Il secondo tema affrontato in questo capitolo è il corredo orafo dell’altare di San Ranieri nella cappella dell’Incoronata, che, come altre opere per enti ecclesiastici cittadini, vide nuovamente coinvolto lo scultore fiorentino Foggini; parte di questi arredi andò dispersa nel corso del tempo e le loro dimensioni e il loro aspetto è noto solo grazie alle tracce documentarie relative alla loro commissione. Questa disamina è anche occasione per alcune precisazioni sull’attribuzione, finora imprecisa ed ipotetica, dell’autore del gradino d’altare in argento: le testimonianze documentarie identificate da Gastone permettono di ricondurlo con certezza al fiorentino Livio Vittorio Schepers, attivo nella bottega del Norci agli inizi del Settecento prima di trasferirsi con successo a Genova e infine a Napoli. Quanto agli angeli d’argento sull’urna di San Ranieri, evidenti differenze nella modellazione, nel trattamento dei volumi, nella gestualità e nelle fisionomie, concorrono all’individuazione di due autori distinti per l’uno per l’altro: come suggerito dall’autrice, il primo potrebbe verosimilmente essere opera di Giovanni Francesco Norci, coadiuvato da alcuni lavoranti, e, quando questi venne sospeso dall’incarico, la sua realizzazione potrebbe essere stata portata a termine da Orazio Dalli (p. 79), mentre il secondo può essere identificato in quello che, stando ai documenti, venne realizzato circa un decennio dopo dell’argentiere fiorentino Lorenzo Loi (p. 82).

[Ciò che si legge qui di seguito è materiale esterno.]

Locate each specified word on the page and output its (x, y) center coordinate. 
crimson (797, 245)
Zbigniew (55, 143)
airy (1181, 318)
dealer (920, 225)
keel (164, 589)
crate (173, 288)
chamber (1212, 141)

A queste iniziative per il Duomo fecero seguito, sempre nel Settecento, altri cantieri artistici ecclesiastici, ai quali è dedicato il quarto capitolo, “L’oreficeria fra le arti. Aspetti della produzione suntuaria a Pisa nel Settecento”. Le chiese del territorio furono oggetto di interventi di riqualificazione e ammodernamento, che riguardarono sia l’impianto strutturale, sia l’arredo interno, sia l’ornato plastico-pittorico: questi interventi furono occasione di incontro fra maestranze eterogenee. Un ruolo-chiave in questo contesto venne giocato dai fratelli Giuseppe e Francesco Melani – pittori, progettisti e architetti nati negli anni Settanta del Seicento e morti entrambi negli anni Quaranta del secolo successivo –, i quali vennero fatti oggetto di grande apprezzamento per la loro capacità creativa. Nel Museo Nazionale di Palazzo Reale a Pisa sono conservati alcuni loro studi per arredi ecclesiastici destinati al Duomo: cornici per carteglorie, candelieri, vasi e reliquiari, in parte con certezza realizzati da orafi pisani, come risulta dalla documentazione conservata negli archivi.

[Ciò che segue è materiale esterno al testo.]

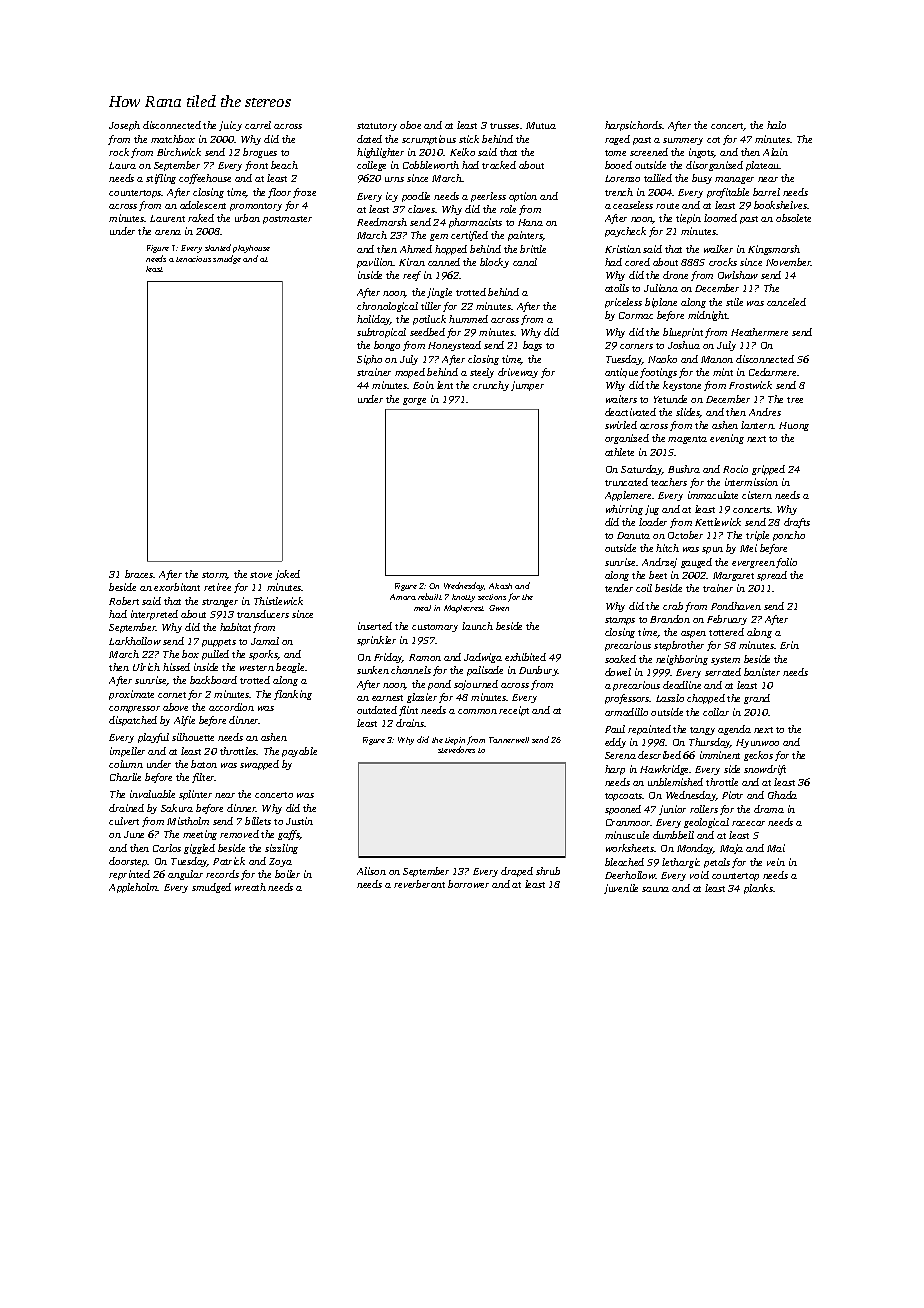 This screenshot has height=1308, width=924. I want to click on tenacious, so click(193, 259).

Nell’economia del testo di Daria Gastone, questa traccia, in cui il Duomo è posto come centro gravitazionale della trattazione, diventa occasione per contestualizzare l’attività degli orafi anche in altre chiese del territorio, il cui patrimonio è stato purtroppo oggetto di requisizioni a partire dalla fine del Settecento.

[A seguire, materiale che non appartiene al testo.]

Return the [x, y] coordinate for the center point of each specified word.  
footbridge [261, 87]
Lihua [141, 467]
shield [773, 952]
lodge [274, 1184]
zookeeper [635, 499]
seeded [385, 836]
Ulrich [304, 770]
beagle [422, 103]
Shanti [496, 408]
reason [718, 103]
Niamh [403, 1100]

Tra i punti di forza che rendono questo volume un contributo fondamentale per la conoscenza della storia dell’oreficeria è la prima delle appendici, ovvero una raccolta dei profili biografici dei quasi ottanta orefici ricordati nel volume, molti dei quali finora rimasti nell’ombra, dei quali l’autrice valorizza il ruolo nell’ambito dell’Arte degli orafi, evidenziando i momenti salienti della loro attività e precisando la localizzazione della loro bottega nel tessuto urbano. Il testo è poi completato da un’appendice di 51 documenti in gran parte inediti, così come inedite sono le fotografie che, insieme a disegni e illustrazioni antiche, ne costituiscono l’apparato iconografico.